The `run_app()` function launches the full interactive Shiny interface. Every
analysis conducted in the app — elicitation, pooling, conflict diagnostics,
sensitivity, and robust/sceptical/power priors — is preserved in the session
state and flows directly into the report when the Download button is clicked.

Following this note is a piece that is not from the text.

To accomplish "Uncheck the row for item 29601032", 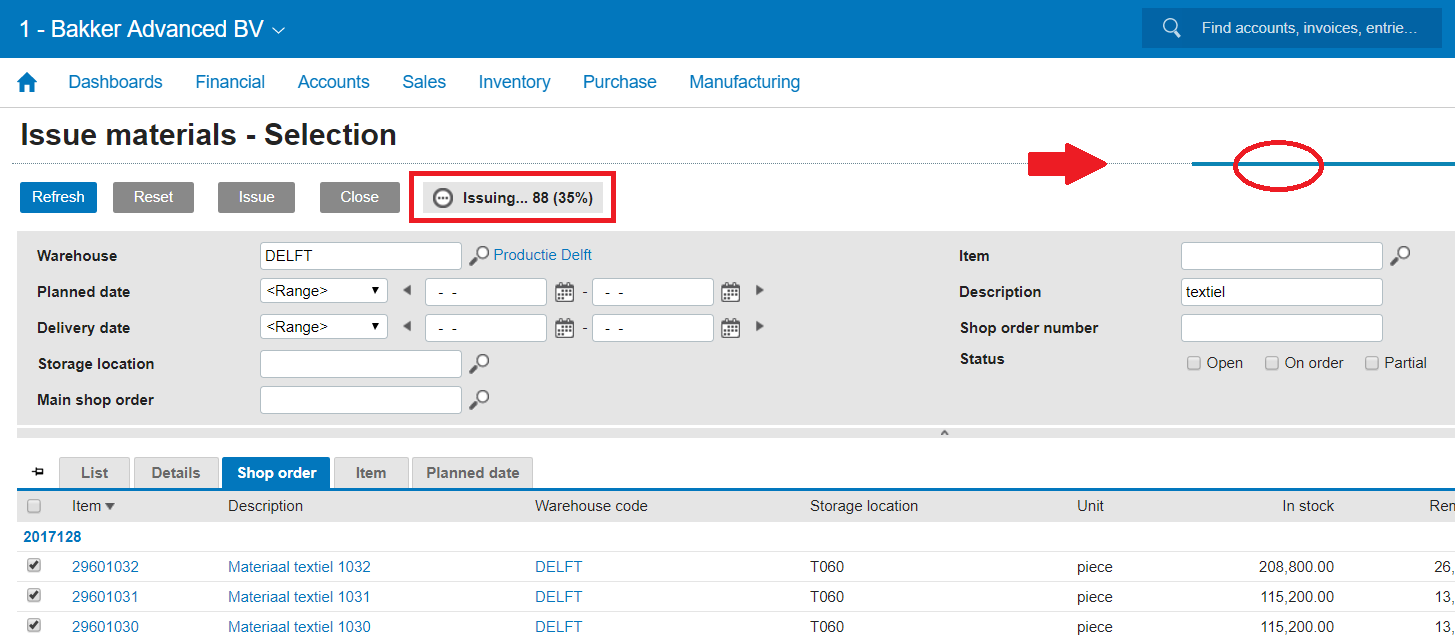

Figures in the report reflect exactly what the analyst saw in the app at the
time of download. Specifically:

- The **prior density plot** comes from the fitted prior in the Elicitation panel
- The **conflict overlay** comes from the Conflict Diagnostics panel
- The **tornado and heatmap** come from the Sensitivity Analysis panel
- The **robust, sceptical, and power prior plots** come from the Robust Priors
  panel — these appear in the report only if those analyses were run in the session

The app workflow mirrors the analytical steps:

```
Welcome → Prior Elicitation → Expert Pooling → Conflict Diagnostics →
Sensitivity Analysis → Robust Priors → Export Report
```

---

# Pre-Submission Checklist

Before submitting a bayprior report to a regulatory agency:

- [ ] Prior was pre-specified in the Statistical Analysis Plan
- [ ] Expert elicitation was conducted blind to interim data
- [ ] Expert identities and conflicts of interest are documented
- [ ] Conflict action plan is pre-specified (what happens at each severity)
- [ ] Sensitivity range was agreed with regulators a priori
- [ ] At least one alternative prior is reported (robust or sceptical)
- [ ] bayprior version is pinned in the renv.lock
- [ ] Report generated from installed package (not `load_all()`)
- [ ] PDF and HTML versions both generated and cross-checked
- [ ] Notes field contains full scientific rationale

---

# References

FDA (2026). *Draft Guidance for Industry: Bayesian Statistical Methods for
Drug and Biological Products*.

EMA (2023). *Reflection Paper on the Use of Bayesian Statistics in the
Evaluation of Medicinal Products*.

O'Hagan, A. et al. (2006). *Uncertain Judgements: Eliciting Experts'
Probabilities*. Wiley.

Spiegelhalter, D. J. & Freedman, L. S. (1994). Bayesian approaches to
clinical trials. *JRSS-A*, 157, 357–416.